Google AI Max: DSA transition and new reporting
Google has comprehensively revised its help documentation for AI Max for Search. Advertisers now receive more detailed guidance on performance evaluation, optimization best practices, and a fixed timeline for transitioning Dynamic Search Ads. The update does not introduce new product features, but it offers important signals about how Google envisions the future of AI-powered Search campaigns and how existing account structures may change in the months ahead.
The most significant change concerns automatic migration: campaigns using Dynamic Search Ads will gradually move to AI Max starting in February 2027. Google had already announced this transition, but now documents the process for the first time in official help content. For teams still relying on DSA, this creates a clear planning basis. They can adjust budgets, bidding strategies, and reporting workflows to the AI Max format in advance instead of reacting to a short-notice switch.
What is changing in reporting
A central focus of the update is expanded reporting views. Advertisers can analyze performance across several dimensions. These include search terms alone, search terms combined with landing pages from AI Max campaigns, and separate evaluations for Dynamic Search Ads—with and without landing page mapping. This granularity helps identify which queries actually drive conversions and which pages the AI automation favors.
Google also clarifies that search term reports show where users are directed after clicking an ad. That makes the link between query, ad, and landing page more transparent—a key point for teams that do not want to run AI Max as a black box. At the same time, the company highlights new options for excluding underperforming search terms or destination pages. Negative keywords and negative URLs are available without undermining the overall automation.
New views at a glance
- Search terms as a standalone performance dimension.
- Search terms plus landing pages from AI Max campaigns.
- Search terms from Dynamic Search Ads evaluated separately.
- Combined DSA views with landing page mapping.
Dedicated guidance for travel advertisers
Beyond general AI Max rules, Google introduces a new section specifically for Search Campaigns in travel. The documentation explains how reporting data from multiple campaign components is consolidated into a unified view.
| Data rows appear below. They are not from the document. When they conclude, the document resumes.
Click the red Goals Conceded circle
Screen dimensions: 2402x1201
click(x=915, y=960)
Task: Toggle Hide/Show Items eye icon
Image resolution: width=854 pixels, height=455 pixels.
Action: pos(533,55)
Travel marketers can evaluate search terms, inventory performance, and conversion outcomes together instead of switching between isolated reports.
Google also allows segmentation by ad format. Advertisers can compare performance across Travel Promotion Ads, Booking Links, and travel feed-based ads. For travel providers with complex product feeds, this is especially relevant because different formats often serve different user intents. A consolidated view reduces blind spots in budget allocation and makes data-driven decisions about format priorities easier.
A new optimization philosophy: intent over keyword rigidity
The update also marks a strategic shift in best practices. Google places greater emphasis on intent-based targeting and moves away from purely keyword-centric control. In AI Max campaigns, conversion logic should be the central steering signal, not tight alignment between individual search terms and predefined keyword lists. That fits the core idea of AI-powered campaigns: the system should recognize relevant queries even when phrasing diverges from the original keyword set.
Specifically, Google advises advertisers to prioritize conversion goals over keyword relevance. Search term and item group performance should be reviewed every one to two weeks—often enough to spot outliers, but not so aggressively that the AI has little room to learn. Negative keywords should be used sparingly. Over-filtering traffic that could benefit from intent-based matching contradicts the goal of using AI Max as an expanded matching mechanism.
| Recommendation | Goal | Practical relevance |
|---|---|---|
| Prioritize conversion goals | Align AI with business outcomes | Less micro-optimization on single keywords |
| Weekly to biweekly reviews | Spot weak queries early | Balance between control and learning phase |
| Use negative keywords sparingly | Avoid blocking intent matching | More reach on relevant queries |
| Apply negative URLs selectively | Exclude weak landing pages | More precise page-level control |
What the DSA migration means for account teams
The documented shift from Dynamic Search Ads to AI Max starting in February 2027 is more than a technical deadline. It signals that Google intends to phase out DSA as a standalone format and make AI Max the default for automated Search campaigns. Advertisers who used DSA as a flexible tool for large websites or dynamic inventory should evaluate early how bidding strategies, landing page logic, and exclusion rules behave in the AI Max context.
A practical three-step approach is recommended: first inventory existing DSA campaigns and establish performance benchmarks. Then run parallel AI Max tests to measure differences in query matching and conversion quality. Finally, adapt reporting workflows to the new views so no comparison gaps appear after automatic migration. Travel teams should also integrate the new format-based reports into their regular analysis.
The documentation update therefore delivers more than reporting guidance—it provides a roadmap for an AI Max-first future. Teams planning Search budgets strategically should treat the new rules as guardrails: more transparency on search terms and landing pages, stronger focus on user intent, and a clear timeline for the end of classic DSA setups. Adjusting processes, dashboards, and optimization routines now helps avoid friction when automatic migration takes effect in 2027.